Открыто и недвусмысленно антисемитским был построенный на основе церковных приходов «Союз русских национальных общин», провозглашавший в числе прочих лозунгов «национальную, свободную от «инородческого» капитала и участия кооперацию». В этой, по свидетельству ген. А. И. Деникина, «наиболее деятельной и, пожалуй, наиболее распространенной организации», сошлись видные антисемитски-погромные деятели: бывший редактор пресловутого «Колокола» В. М. Скворцов «своим единомыслием и соучастием тесно переплетал его с «Братством Животворящего Креста» (см. выше); прис. пов. Измайлов, мрачно правый, протягивал от Союза крепкие нити к Русскому Собранию (крайне правая партия, во главе с бывшим членом Государственной Думы Замысловским, ген. Комиссаровым и др.) и погромному листку «В Москву». Эта откровенная антисемитская организация пользовалась всемерным покровительством добровольческих властей, и еще в мае (1919 г.) Отдел пропаганды официально «признал Русские национальные общины, как образования желательные для совместных работ и сотрудничества»; а в конце октября ген. Батюшин «представил уже в Отдел Пропаганды обширный доклад с планом покрытия всей южной России, Сибири и даже Европы (эмиграция) «русскими национальными общинами», взяв за образец организации всемирный еврейский кагал».

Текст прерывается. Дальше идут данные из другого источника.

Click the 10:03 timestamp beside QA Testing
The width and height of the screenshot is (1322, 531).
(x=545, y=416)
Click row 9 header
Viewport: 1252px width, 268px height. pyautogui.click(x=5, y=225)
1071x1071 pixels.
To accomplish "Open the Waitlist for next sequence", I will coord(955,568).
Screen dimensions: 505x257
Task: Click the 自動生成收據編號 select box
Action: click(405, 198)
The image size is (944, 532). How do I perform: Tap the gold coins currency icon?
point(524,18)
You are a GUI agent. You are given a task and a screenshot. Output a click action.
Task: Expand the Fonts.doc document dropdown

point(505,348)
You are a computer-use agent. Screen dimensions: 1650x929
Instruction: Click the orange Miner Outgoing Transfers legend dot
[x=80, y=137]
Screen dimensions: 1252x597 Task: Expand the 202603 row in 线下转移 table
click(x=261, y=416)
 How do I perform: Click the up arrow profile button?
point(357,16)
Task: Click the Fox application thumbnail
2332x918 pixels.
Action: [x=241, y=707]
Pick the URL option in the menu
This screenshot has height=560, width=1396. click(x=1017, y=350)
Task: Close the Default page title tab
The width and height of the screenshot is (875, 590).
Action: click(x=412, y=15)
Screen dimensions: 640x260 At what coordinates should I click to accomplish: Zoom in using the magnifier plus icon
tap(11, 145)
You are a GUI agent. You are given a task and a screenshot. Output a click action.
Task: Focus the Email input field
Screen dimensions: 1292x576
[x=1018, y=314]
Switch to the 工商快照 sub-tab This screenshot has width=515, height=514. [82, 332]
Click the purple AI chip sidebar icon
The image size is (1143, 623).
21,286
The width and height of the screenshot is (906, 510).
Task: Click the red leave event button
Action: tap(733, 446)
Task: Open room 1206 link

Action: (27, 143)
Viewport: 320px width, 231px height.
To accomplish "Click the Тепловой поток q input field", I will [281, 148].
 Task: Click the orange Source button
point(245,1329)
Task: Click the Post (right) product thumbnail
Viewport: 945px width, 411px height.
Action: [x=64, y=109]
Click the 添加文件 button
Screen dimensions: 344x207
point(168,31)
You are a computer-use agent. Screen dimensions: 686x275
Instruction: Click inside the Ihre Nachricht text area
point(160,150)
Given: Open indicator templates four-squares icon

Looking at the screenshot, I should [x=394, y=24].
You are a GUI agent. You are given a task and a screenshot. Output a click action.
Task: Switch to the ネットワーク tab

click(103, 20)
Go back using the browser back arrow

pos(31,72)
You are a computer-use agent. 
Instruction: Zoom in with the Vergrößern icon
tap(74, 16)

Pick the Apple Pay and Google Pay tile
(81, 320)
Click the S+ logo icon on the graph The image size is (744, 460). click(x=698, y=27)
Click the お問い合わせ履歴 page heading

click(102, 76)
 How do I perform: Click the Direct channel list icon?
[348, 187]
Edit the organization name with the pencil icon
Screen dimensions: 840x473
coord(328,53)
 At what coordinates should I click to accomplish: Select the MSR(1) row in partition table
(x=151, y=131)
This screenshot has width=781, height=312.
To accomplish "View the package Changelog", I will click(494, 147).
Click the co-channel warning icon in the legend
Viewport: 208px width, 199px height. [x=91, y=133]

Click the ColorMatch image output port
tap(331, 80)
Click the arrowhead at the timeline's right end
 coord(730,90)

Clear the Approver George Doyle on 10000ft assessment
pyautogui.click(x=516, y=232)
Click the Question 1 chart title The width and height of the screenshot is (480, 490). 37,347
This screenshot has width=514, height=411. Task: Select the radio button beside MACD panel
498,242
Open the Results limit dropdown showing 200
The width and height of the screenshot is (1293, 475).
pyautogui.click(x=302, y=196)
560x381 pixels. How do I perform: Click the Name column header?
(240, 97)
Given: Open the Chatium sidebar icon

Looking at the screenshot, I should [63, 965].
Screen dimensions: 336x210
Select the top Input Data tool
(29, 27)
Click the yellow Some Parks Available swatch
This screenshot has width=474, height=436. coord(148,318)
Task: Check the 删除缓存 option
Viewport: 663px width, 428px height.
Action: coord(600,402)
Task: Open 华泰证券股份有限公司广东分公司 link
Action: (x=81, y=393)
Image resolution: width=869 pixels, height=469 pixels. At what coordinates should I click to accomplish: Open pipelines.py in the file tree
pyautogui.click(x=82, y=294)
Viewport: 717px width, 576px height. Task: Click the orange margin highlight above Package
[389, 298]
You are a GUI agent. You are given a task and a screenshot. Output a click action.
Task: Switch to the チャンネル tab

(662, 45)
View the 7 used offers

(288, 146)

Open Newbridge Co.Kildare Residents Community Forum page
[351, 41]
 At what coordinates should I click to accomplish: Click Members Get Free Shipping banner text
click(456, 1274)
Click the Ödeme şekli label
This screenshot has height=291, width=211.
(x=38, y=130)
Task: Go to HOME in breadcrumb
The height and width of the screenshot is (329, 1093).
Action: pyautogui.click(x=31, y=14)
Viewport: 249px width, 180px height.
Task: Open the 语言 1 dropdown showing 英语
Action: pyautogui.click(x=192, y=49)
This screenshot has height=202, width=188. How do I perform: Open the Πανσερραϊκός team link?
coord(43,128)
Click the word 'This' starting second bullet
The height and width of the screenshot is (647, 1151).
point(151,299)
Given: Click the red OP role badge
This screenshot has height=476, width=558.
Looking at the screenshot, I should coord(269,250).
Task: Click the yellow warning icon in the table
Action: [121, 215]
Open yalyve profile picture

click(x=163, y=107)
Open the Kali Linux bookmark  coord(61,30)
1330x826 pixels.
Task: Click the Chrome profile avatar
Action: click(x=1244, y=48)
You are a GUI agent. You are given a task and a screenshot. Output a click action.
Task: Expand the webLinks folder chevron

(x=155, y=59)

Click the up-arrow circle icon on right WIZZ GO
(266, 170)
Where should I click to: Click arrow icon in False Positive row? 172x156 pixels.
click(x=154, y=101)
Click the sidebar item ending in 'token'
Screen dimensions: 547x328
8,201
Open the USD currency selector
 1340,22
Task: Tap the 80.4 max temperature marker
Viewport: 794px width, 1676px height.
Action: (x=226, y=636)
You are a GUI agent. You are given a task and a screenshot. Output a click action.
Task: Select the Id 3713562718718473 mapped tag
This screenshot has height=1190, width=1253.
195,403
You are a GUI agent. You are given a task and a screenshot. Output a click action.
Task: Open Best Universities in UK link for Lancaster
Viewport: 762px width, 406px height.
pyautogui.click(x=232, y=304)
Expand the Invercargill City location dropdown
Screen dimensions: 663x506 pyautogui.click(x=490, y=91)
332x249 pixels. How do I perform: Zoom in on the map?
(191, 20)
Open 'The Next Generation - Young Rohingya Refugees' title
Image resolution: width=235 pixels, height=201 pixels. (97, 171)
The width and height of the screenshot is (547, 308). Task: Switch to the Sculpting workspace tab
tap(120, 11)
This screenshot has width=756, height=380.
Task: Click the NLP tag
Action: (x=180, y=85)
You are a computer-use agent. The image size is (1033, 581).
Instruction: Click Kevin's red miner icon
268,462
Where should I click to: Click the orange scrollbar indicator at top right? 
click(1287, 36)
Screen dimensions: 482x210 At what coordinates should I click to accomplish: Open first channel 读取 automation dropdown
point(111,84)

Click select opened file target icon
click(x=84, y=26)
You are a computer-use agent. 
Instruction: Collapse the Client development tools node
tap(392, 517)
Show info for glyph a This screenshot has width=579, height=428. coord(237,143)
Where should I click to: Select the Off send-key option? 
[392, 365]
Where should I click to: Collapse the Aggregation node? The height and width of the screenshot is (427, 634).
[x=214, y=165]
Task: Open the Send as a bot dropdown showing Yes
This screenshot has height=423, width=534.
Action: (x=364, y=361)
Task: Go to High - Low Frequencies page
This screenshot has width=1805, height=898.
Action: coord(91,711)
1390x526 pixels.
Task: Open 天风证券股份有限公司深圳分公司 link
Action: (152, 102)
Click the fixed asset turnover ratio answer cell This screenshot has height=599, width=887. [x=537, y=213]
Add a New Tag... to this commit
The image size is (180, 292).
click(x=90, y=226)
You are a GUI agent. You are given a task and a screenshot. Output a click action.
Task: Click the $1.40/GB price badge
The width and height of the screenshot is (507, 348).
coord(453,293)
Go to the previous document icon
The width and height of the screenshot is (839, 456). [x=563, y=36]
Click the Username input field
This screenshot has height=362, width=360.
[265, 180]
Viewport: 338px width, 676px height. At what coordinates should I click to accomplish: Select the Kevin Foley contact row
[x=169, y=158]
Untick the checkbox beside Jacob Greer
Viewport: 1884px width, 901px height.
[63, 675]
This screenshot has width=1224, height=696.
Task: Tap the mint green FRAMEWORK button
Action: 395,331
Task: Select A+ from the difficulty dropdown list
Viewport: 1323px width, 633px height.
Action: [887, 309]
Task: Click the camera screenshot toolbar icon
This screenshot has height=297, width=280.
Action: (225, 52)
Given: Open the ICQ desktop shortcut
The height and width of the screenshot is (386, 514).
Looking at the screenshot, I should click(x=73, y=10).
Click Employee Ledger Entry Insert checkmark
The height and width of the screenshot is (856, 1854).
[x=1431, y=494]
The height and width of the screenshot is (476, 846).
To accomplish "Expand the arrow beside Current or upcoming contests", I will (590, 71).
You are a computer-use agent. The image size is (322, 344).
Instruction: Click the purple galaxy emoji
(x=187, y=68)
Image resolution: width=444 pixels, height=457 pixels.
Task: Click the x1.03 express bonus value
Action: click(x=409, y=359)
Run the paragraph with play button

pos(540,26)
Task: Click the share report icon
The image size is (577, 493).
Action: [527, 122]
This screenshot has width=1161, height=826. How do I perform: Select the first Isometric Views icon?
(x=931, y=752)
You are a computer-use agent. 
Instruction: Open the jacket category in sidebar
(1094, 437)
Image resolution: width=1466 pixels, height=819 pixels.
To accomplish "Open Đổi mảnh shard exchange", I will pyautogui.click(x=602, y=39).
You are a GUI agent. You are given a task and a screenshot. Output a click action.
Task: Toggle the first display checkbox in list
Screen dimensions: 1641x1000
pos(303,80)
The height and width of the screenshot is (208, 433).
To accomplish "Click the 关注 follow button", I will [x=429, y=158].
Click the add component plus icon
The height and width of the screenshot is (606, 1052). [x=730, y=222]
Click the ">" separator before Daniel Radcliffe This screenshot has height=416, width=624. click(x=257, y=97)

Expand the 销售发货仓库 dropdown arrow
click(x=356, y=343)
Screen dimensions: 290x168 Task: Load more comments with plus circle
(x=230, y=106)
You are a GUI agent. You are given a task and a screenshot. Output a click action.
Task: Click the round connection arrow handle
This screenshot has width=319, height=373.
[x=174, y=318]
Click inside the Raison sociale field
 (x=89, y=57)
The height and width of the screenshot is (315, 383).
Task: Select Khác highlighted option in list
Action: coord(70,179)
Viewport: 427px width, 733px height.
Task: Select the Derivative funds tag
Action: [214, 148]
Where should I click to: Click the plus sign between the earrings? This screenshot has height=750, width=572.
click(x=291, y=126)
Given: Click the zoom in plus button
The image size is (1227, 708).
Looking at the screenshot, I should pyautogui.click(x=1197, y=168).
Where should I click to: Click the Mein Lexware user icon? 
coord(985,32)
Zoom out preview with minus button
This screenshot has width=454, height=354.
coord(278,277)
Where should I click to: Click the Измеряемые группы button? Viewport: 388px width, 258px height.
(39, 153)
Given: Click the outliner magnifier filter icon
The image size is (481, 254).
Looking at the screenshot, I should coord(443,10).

Традиционное недоброжелательство к евреям обнаружила и официальная православная церковь. Когда к митрополиту Антонию обратились некоторые представители еврейского общества с просьбой выпустить воззвание с осуждением погромов, митрополит, по его собственному сообщению, «предложил им предварительно обратиться к своим единоверцам, чтобы они немедленно вышли из всех большевистских учреждений». Вместо подсказываемого «религией любви» осуждения убийств и насилий, православный пастырь косвенно оправдал погромы явно провокационным указанием на евреев, служащих в большевистских учреждениях.
Наряду с этими традиционно антисемитскими кругами, враждебное отношение к евреям стали обнаруживать круги, до сих пор ему чуждые и по своему прошлому к нему совершенно не склонные. Наиболее разительный пример тому дала партия Народной Свободы.
Партия Народной Свободы («Кадеты») имела установившуюся репутацию либерально-юдофильской. В ее состав входили и занимали в ней видное положение многие евреи…
В начале ноября 1919 года состоялось в Харькове совещание партии Народной Свободы... «Формального раскола не произошло», — заявил приехавший из Харькова председатель Киевского областного комитета к.-д. Л. Э. Чолганский. «Но обеспечение этого единства далось партии дорогой ценой: полной капитуляцией ее левого крыла и даже ее центра перед политикой тех ультра-«реалистических» течений, которые в Харькове пошли на блок с правыми...»
Этот крен направо нашел свое яркое выражение в резолюции, принятой Харьковским совещанием по еврейскому вопросу. Резолюция не содержит ни слова морального и политического возмущения или негодования по поводу разлившейся погромной волны. Заведомо умаляя размер и захват погромного шквала, говорит она просто о «происходящих еврейских погромах», не давая этими словами даже отдаленной характеристики угрожающе взметнувшейся погромной вакханалии... Единственным эпитетом, какой нашла кадетская конференция для квалифицирования и оценки этих погромов, является краткое и холодное заявление об их «недопустимости», и при этом «не только по соображениям человечности, но и с точки зрения великого дела, которому сейчас служит Добровольческая армия». Ограничив выражение своего отрицательного отношения к погромам этой «недопустимостью», кадетская конференция, вопреки установленным фактам, поспешила снять всякую ответственность за погромы с добровольческих властей: «Совещание отклоняет всякие подозрения в том, что эти насилия совершаются без достаточного противодействия со стороны полномочных властей, и первейшим долгом считает свидетельствовать о ряде актов и мер, принятых и принимаемых властью для предотвращения погромов и для защиты неповинного населения…». Считая, таким образом, своим «первейшим долгом» не негодующий протест против виновников и попустителей погромов, а их обеление и защиту, кадетская резолюция сочла нужным перейти от обороны к нападению и обратить ряд требований к разгромленному еврейству: «Сознательные и руководящие круги еврейства должны объявить беспощадную войну тем элементам еврейства, которые, активно участвуя в большевистском движении, творят преступное и злое дело... Русское еврейство должно понять, что вне безусловного и безоговорочного признания и поддержки национальной диктатуры и Добровольческой армии нет спасения».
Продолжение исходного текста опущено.